The government of Alberta is considering sweeping changes to its medical assistance in dying program, or MAID.
This comes after the province released a public survey last month, to collect responses from Albertans on their perspectives and experiences with MAID.
No official proposals have been made.
But, the government said it’s considering changes including a second agency to oversee the MAID process, a dispute mechanism for families, a new framework which would allow confidential MAID-related information to be shared, and other provincial limits on eligibility.
Currently, all MAID cases go to the province’s medical examiner.
Health lawyer and senior counsel with global law firm Denton, Rose Carter said she’s concerned about what these possible changes could mean for medical autonomy.
“I find some of those plans to be interesting, if not disturbing,” she said in an interview.
“We have so many safeguards in place. It’s confusing to me because we live in a free and democratic society and as long as you and I have capacity, we’re entitled under the law to request or do certain things.”
MAID largely a federal matter
Since MAID was legalized in Canada in 2016, over 4,457 Albertans have died with medical assistance, according to Alberta Health Services.
Carter was appointed vice-chair of the Expert Panel on MAID and Mental Illness in 2021. Its findings would help shape Bill C-7, which would allow MAID to apply to incurable mental illness. This federal bill is expected to go into effect in 2027.
In Canada, the federal government is responsible for all matters related to the Criminal Code. By extension, MAID largely falls under the federal jurisdiction.
The provinces, under the Constitution, implement health care. Therefore, the policies that must be followed in administering MAID by health-care professionals falls under provincial jurisdiction.
However, certain decisions that the province is toying with, could challenge the overarching federal jurisdictions when it comes to MAID, Carter said.
“I mean, the provincial government can bring in whatever laws it wishes,” she said. “Whether or not those laws would withstand scrutiny under the court system is something that remains to be seen.”
Carter said the province could bump into federal guardrails if it was to go through with changes allowing family members to access MAID-related health documents.
“To allow family members or other interested parties to have access to those medical records would certainly be seen under the laws as a breach of privacy,” said Carter.
What is ‘capacity’ when it comes to MAID?

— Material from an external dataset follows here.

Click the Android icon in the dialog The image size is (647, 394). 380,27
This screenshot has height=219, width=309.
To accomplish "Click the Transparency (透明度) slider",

Capacity is “the legal status of being able to provide informed consent for or refusal of health-care interventions,” as defined by the Expert Panel on MAID and Mental Illness.
For University of Toronto bioethics Prof. Kerry Bowman, the biggest source of tension when it comes to MAID is the threshold of capacity.
“Families might say this person is not capable when in fact you’ve got physicians that are looking at capacity and they’re seeing that the person actually is capable. Those physicians cannot under any circumstances counter,” he said.
“What I’m finding increasingly contributing to tension throughout this country is we don’t really know on a case-by-case level what’s going on with a lot of this, and the reason we don’t know is because we have to respect confidentiality.”
Every adult in Canada is assumed to have capacity until proven otherwise, according to Carter. She said this is often an argument people use when trying to prove that mental illness could interfere with someone’s capacity to give consent.
Currently, Quebec is the only province allowing access to MAID before a person’s condition, such as Alzheimer’s, interferes with a person’s capacity to give consent.
Safeguards around MAID
For Dying with Dignity’s palliative care physician, Hayden Rubensohn, the process to approve MAID is thorough.
He said some assessments can be as short as 90 minutes, while others require much more work.
“Other assessments can take many hours, many days,” he said. “The longest assessment that I have been involved in probably took three to four months.”
At times, physicians may need to consider the previous medical treatments the patient attempted. Some might also have to consult close relatives or friends if the case is particularly complex.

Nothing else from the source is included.